[EXERCISE BRIEF] The data are to be restated in full, exactly as presented.

[GIVEN RECORDS]
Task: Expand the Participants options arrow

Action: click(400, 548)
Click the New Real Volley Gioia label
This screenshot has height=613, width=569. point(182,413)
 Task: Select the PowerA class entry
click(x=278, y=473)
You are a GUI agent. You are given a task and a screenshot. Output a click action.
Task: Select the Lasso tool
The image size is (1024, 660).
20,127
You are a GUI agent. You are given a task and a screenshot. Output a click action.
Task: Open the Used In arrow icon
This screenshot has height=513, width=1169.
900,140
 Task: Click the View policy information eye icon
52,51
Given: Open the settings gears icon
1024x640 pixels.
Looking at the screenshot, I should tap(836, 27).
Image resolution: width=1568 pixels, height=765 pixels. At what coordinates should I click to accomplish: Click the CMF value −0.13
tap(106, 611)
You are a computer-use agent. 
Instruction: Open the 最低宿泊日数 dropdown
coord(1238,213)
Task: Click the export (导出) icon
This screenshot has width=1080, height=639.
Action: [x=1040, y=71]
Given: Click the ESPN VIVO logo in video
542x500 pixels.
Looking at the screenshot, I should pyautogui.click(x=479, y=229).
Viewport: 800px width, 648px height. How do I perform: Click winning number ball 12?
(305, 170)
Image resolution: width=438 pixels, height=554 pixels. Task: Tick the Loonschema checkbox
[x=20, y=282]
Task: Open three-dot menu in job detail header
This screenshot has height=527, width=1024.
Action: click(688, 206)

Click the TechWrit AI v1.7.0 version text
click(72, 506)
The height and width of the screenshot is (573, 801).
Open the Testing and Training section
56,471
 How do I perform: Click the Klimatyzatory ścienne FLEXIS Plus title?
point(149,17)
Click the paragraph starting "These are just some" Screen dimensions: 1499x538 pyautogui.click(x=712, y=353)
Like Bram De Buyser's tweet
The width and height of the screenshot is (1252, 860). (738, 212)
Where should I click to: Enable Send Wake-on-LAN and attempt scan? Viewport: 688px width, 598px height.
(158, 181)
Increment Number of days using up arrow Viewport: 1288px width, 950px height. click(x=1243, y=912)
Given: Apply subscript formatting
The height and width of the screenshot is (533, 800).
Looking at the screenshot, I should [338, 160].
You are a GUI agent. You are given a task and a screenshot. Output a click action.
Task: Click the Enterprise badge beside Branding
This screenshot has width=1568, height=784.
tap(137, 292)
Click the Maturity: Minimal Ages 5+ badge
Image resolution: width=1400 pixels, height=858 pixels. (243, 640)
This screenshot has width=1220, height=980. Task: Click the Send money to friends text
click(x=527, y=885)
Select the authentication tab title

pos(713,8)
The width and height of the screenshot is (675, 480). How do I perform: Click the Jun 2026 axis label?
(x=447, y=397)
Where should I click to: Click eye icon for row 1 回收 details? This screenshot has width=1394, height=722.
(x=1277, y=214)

[ANSWER BOX]
Task: Expand the Participants options arrow

Action: click(400, 548)
Click the New Real Volley Gioia label
This screenshot has height=613, width=569. point(182,413)
 Task: Select the PowerA class entry
click(x=278, y=473)
You are a GUI agent. You are given a task and a screenshot. Output a click action.
Task: Select the Lasso tool
The image size is (1024, 660).
20,127
You are a GUI agent. You are given a task and a screenshot. Output a click action.
Task: Open the Used In arrow icon
This screenshot has height=513, width=1169.
900,140
 Task: Click the View policy information eye icon
52,51
Given: Open the settings gears icon
1024x640 pixels.
Looking at the screenshot, I should tap(836, 27).
Image resolution: width=1568 pixels, height=765 pixels. At what coordinates should I click to accomplish: Click the CMF value −0.13
tap(106, 611)
You are a computer-use agent. 
Instruction: Open the 最低宿泊日数 dropdown
coord(1238,213)
Task: Click the export (导出) icon
This screenshot has width=1080, height=639.
Action: [x=1040, y=71]
Given: Click the ESPN VIVO logo in video
542x500 pixels.
Looking at the screenshot, I should pyautogui.click(x=479, y=229).
Viewport: 800px width, 648px height. How do I perform: Click winning number ball 12?
(305, 170)
Image resolution: width=438 pixels, height=554 pixels. Task: Tick the Loonschema checkbox
[x=20, y=282]
Task: Open three-dot menu in job detail header
This screenshot has height=527, width=1024.
Action: click(688, 206)

Click the TechWrit AI v1.7.0 version text
click(72, 506)
The height and width of the screenshot is (573, 801).
Open the Testing and Training section
56,471
 How do I perform: Click the Klimatyzatory ścienne FLEXIS Plus title?
point(149,17)
Click the paragraph starting "These are just some" Screen dimensions: 1499x538 pyautogui.click(x=712, y=353)
Like Bram De Buyser's tweet
The width and height of the screenshot is (1252, 860). (738, 212)
Where should I click to: Enable Send Wake-on-LAN and attempt scan? Viewport: 688px width, 598px height.
(158, 181)
Increment Number of days using up arrow Viewport: 1288px width, 950px height. click(x=1243, y=912)
Given: Apply subscript formatting
The height and width of the screenshot is (533, 800).
Looking at the screenshot, I should [338, 160].
You are a GUI agent. You are given a task and a screenshot. Output a click action.
Task: Click the Enterprise badge beside Branding
This screenshot has width=1568, height=784.
tap(137, 292)
Click the Maturity: Minimal Ages 5+ badge
Image resolution: width=1400 pixels, height=858 pixels. (243, 640)
This screenshot has width=1220, height=980. Task: Click the Send money to friends text
click(x=527, y=885)
Select the authentication tab title

pos(713,8)
The width and height of the screenshot is (675, 480). How do I perform: Click the Jun 2026 axis label?
(x=447, y=397)
Where should I click to: Click eye icon for row 1 回收 details? This screenshot has width=1394, height=722.
(x=1277, y=214)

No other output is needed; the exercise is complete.